To co po ziemi pachnie golem dla Legii, to co w powietrzu pachnie golem dla Cracovii. Świetny mecz #CRALEG
— Andrzej Twarowski (@TwaroTwaro) 24 de febrero de 2018
Natomiast swoją cegiełkę do jakości dołożyła ewidentnie ekipa „Pasów”. To, za co można było pochwalić Cracovią to gra w powietrzu. Krzysztof Piątek i Michał Helik (wnoszą jakość do drużyny Probierza, odkąd się w niej znaleźli) imponowali w pojedynkach, gdzie trzeba było wygrać górne piłki. A dołączył do nich oczywiście Miroslav Covilo, który jak nikt inny potrafi powalczyć na wysokości powyżej 2 metrów od ziemi. To był autentycznie JEDYNY fragment gry, w którym Legia była gorsza. Nie należało się temu dziwić.

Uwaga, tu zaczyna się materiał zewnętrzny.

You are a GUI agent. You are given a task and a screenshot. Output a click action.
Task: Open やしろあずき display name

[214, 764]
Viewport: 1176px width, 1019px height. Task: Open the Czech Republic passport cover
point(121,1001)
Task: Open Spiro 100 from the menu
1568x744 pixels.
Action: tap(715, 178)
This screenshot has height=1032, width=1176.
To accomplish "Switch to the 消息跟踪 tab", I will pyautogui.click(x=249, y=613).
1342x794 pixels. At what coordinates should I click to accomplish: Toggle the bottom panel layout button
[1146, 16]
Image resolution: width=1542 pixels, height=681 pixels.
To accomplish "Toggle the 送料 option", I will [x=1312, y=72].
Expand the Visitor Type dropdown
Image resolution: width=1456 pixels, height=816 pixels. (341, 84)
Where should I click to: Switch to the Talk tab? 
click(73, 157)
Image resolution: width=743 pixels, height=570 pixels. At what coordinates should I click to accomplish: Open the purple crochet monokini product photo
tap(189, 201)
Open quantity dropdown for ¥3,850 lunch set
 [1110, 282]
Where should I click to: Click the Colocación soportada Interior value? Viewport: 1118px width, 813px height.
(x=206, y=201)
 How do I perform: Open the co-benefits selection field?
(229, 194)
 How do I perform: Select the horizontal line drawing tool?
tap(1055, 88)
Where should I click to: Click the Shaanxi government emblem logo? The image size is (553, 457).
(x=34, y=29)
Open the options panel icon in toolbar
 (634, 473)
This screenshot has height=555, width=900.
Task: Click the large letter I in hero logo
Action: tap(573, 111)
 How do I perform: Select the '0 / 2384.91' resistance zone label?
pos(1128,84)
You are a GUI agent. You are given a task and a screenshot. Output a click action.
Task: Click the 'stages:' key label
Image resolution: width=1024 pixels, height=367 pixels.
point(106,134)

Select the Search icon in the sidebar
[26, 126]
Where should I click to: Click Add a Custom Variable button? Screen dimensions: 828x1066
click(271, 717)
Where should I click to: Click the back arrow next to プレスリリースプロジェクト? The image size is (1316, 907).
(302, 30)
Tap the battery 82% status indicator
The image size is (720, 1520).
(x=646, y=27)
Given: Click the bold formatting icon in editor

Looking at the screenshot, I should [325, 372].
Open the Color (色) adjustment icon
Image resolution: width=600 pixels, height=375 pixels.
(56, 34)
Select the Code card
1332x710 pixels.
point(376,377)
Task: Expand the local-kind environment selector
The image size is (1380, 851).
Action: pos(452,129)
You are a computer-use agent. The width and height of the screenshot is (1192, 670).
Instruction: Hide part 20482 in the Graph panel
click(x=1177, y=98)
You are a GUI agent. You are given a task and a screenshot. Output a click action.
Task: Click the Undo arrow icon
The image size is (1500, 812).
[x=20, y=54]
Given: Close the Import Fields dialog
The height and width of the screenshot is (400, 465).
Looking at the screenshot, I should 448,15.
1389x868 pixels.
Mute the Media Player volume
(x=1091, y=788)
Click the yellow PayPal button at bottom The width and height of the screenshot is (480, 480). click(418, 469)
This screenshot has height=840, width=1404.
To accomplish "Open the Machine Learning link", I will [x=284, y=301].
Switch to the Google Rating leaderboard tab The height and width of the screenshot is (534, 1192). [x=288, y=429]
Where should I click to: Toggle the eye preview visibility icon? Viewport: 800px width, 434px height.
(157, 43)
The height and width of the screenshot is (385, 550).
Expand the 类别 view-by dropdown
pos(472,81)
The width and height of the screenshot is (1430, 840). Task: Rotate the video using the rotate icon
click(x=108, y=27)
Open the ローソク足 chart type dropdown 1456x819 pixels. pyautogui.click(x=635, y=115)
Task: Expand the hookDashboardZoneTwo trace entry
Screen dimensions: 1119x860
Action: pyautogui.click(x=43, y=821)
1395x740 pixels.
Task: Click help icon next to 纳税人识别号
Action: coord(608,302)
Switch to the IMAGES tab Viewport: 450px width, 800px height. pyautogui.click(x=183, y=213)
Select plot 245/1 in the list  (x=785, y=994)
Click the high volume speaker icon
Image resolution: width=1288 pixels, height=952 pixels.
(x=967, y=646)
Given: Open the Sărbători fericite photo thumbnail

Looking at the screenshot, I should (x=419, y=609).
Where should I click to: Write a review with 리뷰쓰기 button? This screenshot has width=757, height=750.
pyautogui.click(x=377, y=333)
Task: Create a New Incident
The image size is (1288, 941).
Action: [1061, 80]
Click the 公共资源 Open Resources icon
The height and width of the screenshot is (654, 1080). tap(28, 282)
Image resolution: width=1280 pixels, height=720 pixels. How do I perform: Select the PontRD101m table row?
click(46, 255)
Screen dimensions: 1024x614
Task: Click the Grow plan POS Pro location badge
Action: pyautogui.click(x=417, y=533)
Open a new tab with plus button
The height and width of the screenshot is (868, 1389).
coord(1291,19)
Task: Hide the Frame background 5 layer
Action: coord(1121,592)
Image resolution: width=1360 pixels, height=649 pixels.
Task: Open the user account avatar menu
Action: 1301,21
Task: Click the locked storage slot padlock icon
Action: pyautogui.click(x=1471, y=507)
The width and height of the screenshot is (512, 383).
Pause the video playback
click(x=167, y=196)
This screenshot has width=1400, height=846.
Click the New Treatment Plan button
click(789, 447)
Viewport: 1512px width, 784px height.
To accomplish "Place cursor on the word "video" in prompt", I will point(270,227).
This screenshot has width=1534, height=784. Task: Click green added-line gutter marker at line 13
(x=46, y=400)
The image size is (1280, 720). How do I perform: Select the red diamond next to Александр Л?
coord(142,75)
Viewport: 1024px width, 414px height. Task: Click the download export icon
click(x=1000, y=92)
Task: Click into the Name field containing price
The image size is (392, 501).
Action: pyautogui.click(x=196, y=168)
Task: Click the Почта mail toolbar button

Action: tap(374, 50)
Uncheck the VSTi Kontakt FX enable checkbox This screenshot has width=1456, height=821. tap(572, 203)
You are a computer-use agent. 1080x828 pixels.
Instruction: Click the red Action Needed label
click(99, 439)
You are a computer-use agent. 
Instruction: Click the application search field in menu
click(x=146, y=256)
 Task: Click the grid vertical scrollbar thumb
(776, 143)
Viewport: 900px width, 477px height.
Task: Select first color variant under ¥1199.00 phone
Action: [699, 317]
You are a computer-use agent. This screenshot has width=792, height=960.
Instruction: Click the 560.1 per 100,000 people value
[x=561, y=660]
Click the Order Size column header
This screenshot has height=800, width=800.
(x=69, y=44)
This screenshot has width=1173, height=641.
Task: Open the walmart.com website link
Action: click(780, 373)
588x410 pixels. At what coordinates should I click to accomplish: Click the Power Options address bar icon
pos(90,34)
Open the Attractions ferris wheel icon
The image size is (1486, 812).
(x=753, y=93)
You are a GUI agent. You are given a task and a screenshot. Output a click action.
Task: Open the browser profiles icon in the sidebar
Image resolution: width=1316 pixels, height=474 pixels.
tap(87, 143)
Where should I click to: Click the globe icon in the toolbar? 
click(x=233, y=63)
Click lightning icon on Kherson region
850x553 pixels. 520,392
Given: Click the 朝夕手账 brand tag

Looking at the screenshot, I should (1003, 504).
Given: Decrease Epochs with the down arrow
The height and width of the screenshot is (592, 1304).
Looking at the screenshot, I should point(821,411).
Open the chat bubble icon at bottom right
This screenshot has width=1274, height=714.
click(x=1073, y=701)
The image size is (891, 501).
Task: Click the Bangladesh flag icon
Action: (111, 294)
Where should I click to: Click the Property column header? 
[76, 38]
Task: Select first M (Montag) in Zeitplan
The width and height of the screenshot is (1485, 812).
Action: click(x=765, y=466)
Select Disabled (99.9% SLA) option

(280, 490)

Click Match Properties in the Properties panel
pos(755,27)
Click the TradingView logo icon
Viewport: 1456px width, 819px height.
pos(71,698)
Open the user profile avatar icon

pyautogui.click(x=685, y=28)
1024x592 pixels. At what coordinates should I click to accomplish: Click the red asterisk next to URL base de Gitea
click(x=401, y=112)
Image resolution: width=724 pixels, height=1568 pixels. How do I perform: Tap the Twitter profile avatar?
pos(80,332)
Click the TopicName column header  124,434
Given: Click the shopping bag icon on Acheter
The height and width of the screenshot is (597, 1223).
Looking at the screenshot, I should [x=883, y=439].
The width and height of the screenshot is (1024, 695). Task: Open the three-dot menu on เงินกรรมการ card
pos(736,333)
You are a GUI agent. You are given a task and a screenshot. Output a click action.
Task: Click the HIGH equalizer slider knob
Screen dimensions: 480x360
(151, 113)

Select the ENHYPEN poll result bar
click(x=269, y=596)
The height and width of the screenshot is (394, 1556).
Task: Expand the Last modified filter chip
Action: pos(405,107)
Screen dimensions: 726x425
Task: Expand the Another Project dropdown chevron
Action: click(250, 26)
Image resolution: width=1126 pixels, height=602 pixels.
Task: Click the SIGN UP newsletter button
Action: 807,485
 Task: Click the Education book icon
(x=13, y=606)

Naprawdę doceńmy dziś tego jednego konkretnego piłkarza – Covilo był PRZEKOZAKIEM. Ewidentnie facet przerasta dziś sportowo Cracovię i zasługuje na transfer do lepszego klubu. Wreszcie wrócił na poziom, który prezentował przed kontuzją. I to jest super. Że uraz go nie zatrzymał, że dziś dominował.
***
Wracając do Legii, ponownie drużyna straciła impet w drugiej części spotkania. Jedyne jasne punkty to właściwie 63. minuta – piłkę wywalczył Hamalainen, podał prostopadle do Szymańskiego, a piłkę z linii bramkowej musiał wybić defensor Cracovii. Tylko wtedy mistrz Polski zbliżył się najmocniej do strzelenia gola
Patrząc na ten mecz, mogę powiedzieć jedno. Cracovia Probierza odniesie sukces. Utrzyma się. Będzie dobrym projektem i za rok zakończy w pierwszej ósemce rundę zasadniczą. Koniec końców, naprawdę Legia powinna być z tego remisu zadowolona.
Dla Cracovii to był idealny mecz na przełamanie i ewidentnie postawiła ona ciężkie warunki. Warszawa czuje sportową złość, ale powinna szanować ten punkt.